Handball makes Airman's Olympic dream reality

  • Published
  • By Senior Airman Jonathan Stefanko
  • 86th Airlift Wing Public Affairs
Since Carsen Chun was a child he had always been athletic, participating in any sport presented to him with the dream to one day take part in the Olympics.

Now, after years of hard work and determination that vision may finally become a reality.

Joining the Air Force with hopes to grow as a leader and an athlete, 2nd Lt. Carsen Chun, 86th Munitions Squadron material flight commander, took advantage of every opportunity to improve himself.

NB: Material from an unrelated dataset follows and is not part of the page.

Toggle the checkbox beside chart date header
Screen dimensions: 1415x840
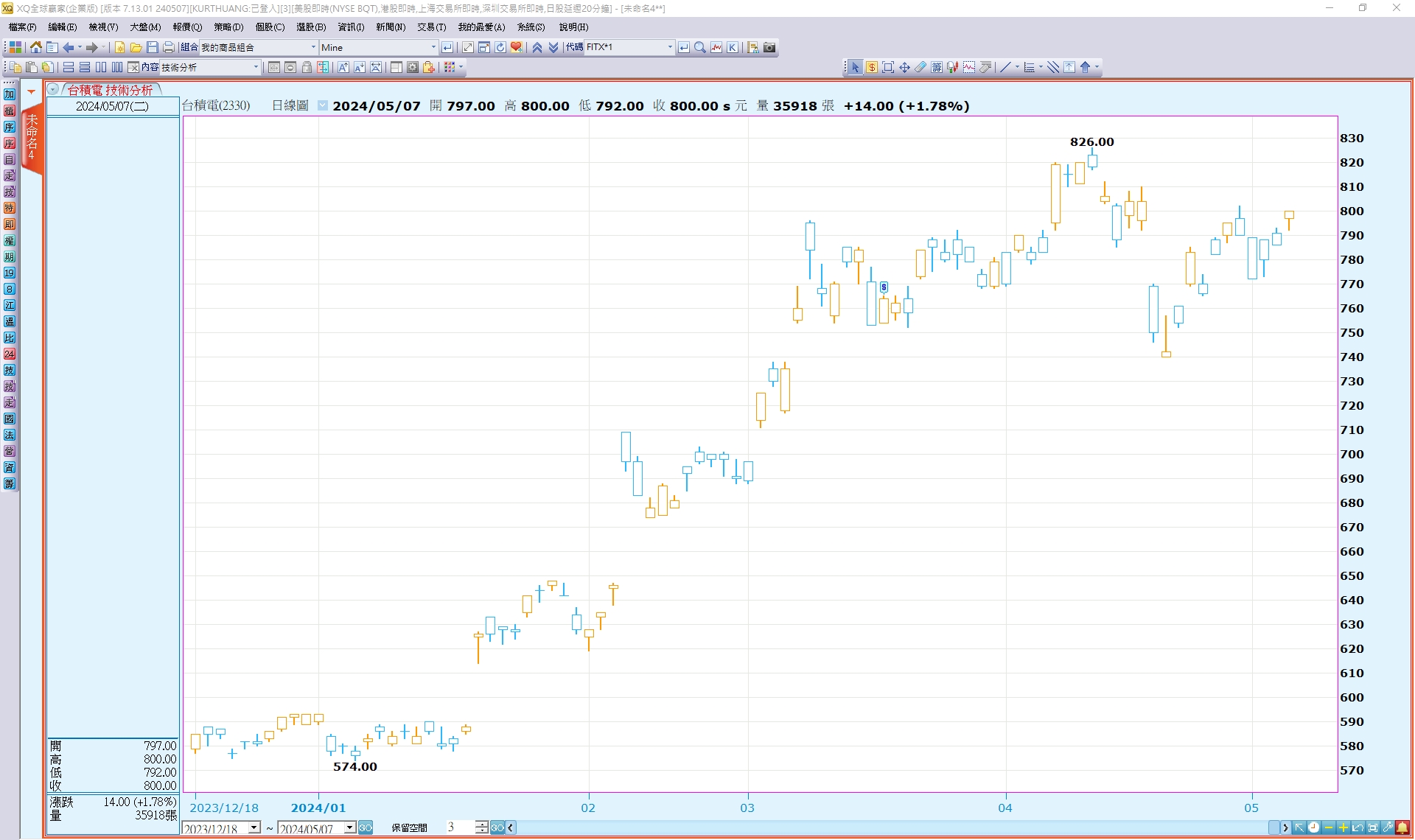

"I have always had a love for sports from basketball to swimming, I did it all," said Chun. "So when I found out there was a handball club at the Air Force Academy, I joined immediately."

Handball consists of two teams of seven players, passing a ball to and from with the intention of throwing the ball in the opposing team's goal.

"Handball is a lot like soccer except you get to use your hands," said Chun. "It is a very fast-paced and challenging sport which is why I took to it so quickly, it's everything I enjoy."

After graduating the academy the Hawaiian native received orders to Ramstein Air Base, Germany where he continued his passion of playing handball across Europe.

"I love everything I do at the munitions squadron as well as in handball and I was worried I would have to give up the sport to do my job," Chun said. "While both require a lot of my time, with a little management and determination it all worked out in the end."

Feeling confident in his ability, Chun submitted an application to the World Class Athlete Program which would be his first step towards competing in the Olympics.

The Air Force WCAP is a two-year program that provides active duty personnel the opportunity to train and compete at national and international sports competitions with the ultimate goal of selection to the United States Olympic team.

"Being selected for the athlete program is a huge accomplishment," Chun said. "To be able to represent not only the Air Force but the people who have supported me along the way means a lot and I will try my hardest to make them proud."

The WCAP will send Chun back to America where he will train at least five days a week and compete in several national and international events for two years, preparing him for the 2016 Olympics in Brazil.

Though a long and bumpy road, the Air Force athlete is a step closer to making his dream of winning a medal at the Olympics a reality.